1. Docker required: Gap 4 execution environment requires Docker. Without it, code execution uses mock implementations.

2. Dependency compatibility: The arxiv package fails to build on Python 3.11+ due to sgmllib3k incompatibility. Literature search features are limited without this package.

3. Python only: The paper references R packages (MendelianRandomization, susieR). This implementation is Python-only.

4. LLM costs: Running 20 research cycles with 10 tasks each requires significant API usage. No cost optimization beyond caching.

5. Single-user: No multi-tenancy or user isolation.

6. Not a reproduction study: We have not reproduced the paper's 7 validated discoveries. This is an implementation of the architecture, not a validation of the results.
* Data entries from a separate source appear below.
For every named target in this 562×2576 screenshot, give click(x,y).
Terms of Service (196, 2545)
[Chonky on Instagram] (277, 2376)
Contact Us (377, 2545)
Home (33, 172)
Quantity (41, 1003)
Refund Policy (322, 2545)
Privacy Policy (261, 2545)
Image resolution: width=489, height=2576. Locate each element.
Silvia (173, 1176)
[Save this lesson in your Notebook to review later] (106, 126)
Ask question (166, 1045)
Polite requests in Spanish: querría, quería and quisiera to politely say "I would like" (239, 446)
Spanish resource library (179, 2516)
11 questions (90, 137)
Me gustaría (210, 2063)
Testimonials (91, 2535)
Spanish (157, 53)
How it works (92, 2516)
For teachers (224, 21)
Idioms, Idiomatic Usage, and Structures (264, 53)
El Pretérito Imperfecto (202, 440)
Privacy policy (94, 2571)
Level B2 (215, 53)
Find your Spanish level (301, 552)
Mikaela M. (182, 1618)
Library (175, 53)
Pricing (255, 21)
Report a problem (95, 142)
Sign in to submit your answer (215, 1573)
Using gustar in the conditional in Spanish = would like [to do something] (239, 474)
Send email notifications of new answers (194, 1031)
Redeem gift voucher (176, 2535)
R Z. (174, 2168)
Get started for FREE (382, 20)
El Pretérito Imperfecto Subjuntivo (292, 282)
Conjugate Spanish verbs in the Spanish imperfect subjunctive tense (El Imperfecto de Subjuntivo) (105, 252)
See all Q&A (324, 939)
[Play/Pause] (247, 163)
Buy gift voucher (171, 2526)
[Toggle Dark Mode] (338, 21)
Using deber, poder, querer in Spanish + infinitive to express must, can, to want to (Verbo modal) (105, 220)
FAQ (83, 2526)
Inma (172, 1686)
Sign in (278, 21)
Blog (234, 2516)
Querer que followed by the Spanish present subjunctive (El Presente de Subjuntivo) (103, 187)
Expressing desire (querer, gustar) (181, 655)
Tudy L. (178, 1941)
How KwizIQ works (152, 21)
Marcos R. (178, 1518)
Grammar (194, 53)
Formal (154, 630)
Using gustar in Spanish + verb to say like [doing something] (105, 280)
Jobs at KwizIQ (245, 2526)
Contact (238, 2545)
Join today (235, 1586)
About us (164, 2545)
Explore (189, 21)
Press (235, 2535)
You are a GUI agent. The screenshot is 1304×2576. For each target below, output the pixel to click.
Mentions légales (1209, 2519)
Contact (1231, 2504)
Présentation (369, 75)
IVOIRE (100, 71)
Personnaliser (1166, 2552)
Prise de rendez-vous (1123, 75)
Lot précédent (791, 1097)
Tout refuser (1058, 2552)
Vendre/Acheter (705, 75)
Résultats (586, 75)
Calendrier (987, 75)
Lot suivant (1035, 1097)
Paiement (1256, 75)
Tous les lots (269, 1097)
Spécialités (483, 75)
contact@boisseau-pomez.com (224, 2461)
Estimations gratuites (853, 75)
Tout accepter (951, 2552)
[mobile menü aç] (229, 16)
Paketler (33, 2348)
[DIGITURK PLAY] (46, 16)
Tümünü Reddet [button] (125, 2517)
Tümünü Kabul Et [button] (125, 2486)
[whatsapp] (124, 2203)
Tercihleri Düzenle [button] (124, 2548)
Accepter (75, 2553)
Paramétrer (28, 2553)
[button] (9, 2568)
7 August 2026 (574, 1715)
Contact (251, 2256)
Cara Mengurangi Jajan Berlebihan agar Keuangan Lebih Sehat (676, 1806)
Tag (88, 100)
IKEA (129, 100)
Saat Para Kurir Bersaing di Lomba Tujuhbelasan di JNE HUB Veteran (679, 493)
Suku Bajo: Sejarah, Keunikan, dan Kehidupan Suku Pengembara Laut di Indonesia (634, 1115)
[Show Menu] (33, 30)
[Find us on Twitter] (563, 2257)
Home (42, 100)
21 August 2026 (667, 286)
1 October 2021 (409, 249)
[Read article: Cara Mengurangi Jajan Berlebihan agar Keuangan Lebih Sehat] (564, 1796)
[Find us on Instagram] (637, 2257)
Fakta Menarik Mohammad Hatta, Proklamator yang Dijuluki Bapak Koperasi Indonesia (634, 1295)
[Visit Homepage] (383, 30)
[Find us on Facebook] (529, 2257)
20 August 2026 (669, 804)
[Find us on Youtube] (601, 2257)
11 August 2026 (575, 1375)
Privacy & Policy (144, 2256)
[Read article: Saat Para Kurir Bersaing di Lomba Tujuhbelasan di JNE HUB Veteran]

7. Integration test maintenance: Some integration tests have API mismatches with current implementation.

Getting Started

Requirements

• Python 3.11+
• Anthropic API key or OpenAI API key
• Docker (for sandboxed code execution)

Installation

git clone https://github.com/jimmc414/Kosmos.git
cd Kosmos
pip install -e .
cp .env.example .env
# Edit .env and set ANTHROPIC_API_KEY or OPENAI_API_KEY

Verify Installation

# Run smoke tests
python scripts/smoke_test.py

# Run unit tests for gap modules
pytest tests/unit/compression/ tests/unit/orchestration/ \
       tests/unit/validation/ tests/unit/workflow/ \
       tests/unit/agents/test_skill_loader.py \
       tests/unit/world_model/test_artifacts.py -v

Run Research Workflow

import asyncio
from kosmos.workflow.research_loop import ResearchWorkflow

async def run():
    workflow = ResearchWorkflow(
        research_objective="Your research question here",
        artifacts_dir="./artifacts"
    )
    result = await workflow.run(num_cycles=5, tasks_per_cycle=10)
    report = await workflow.generate_report()
    print(report)

asyncio.run(run())

See GETTING_STARTED.md for detailed examples.

Configuration

All configuration via environment variables. See .env.example for full list.

LLM Provider

# Anthropic (default)
LLM_PROVIDER=anthropic
ANTHROPIC_API_KEY=sk-ant-...

# OpenAI
LLM_PROVIDER=openai
OPENAI_API_KEY=sk-...
OPENAI_MODEL=gpt-5-nano

# LiteLLM (supports 100+ providers including local models)
LLM_PROVIDER=litellm
LITELLM_MODEL=ollama/llama3.1:8b
LITELLM_API_BASE=http://localhost:11434
LITELLM_TIMEOUT=300

# DeepSeek via LiteLLM
LLM_PROVIDER=litellm
LITELLM_MODEL=deepseek/deepseek-chat
LITELLM_API_KEY=sk-...

Optional Services

# Neo4j (optional, for knowledge graph features)
NEO4J_URI=bolt://localhost:7687
NEO4J_PASSWORD=your-password

# Redis (optional, for distributed caching)
REDIS_URL=redis://localhost:6379

Architecture

kosmos/
├── compression/      # Gap 0: Context compression (20:1 ratio)
├── world_model/      # Gap 1: State manager (JSON artifacts + optional graph)
├── orchestration/    # Gap 2: Task generation (plan creator/reviewer)
├── agents/           # Gap 3: Agent integration (skill loader)
├── execution/        # Gap 4: Sandboxed execution (Docker + Jupyter)
├── validation/       # Gap 5: Discovery validation (ScholarEval)
├── workflow/         # Integration layer combining all components
├── core/             # LLM clients, configuration
├── literature/       # Literature search (arXiv, PubMed, Semantic Scholar)
├── knowledge/        # Vector store, embeddings
└── cli/              # Command-line interface

Documentation

• OPEN_QUESTIONS.md - Original gap analysis
• OPENQUESTIONS_SOLUTION.md - How gaps were addressed
• IMPLEMENTATION_REPORT.md - Architecture decisions
• PRODUCTION_READINESS_REPORT.md - Current status
• TESTS_STATUS.md - Test coverage
• GETTING_STARTED.md - Usage examples

Based On

• Paper: Kosmos: An AI Scientist for Autonomous Discovery (Lu et al., 2024)
• K-Dense ecosystem: Pattern repositories for AI agent systems
• kosmos-figures: Analysis patterns

Contributing

See CONTRIBUTING.md.

Areas where contributions would be useful:

• Docker sandbox testing and hardening
• Integration test updates
• R language support via rpy2
• Additional scientific domain skills
• Performance benchmarking

License

MIT License - see LICENSE.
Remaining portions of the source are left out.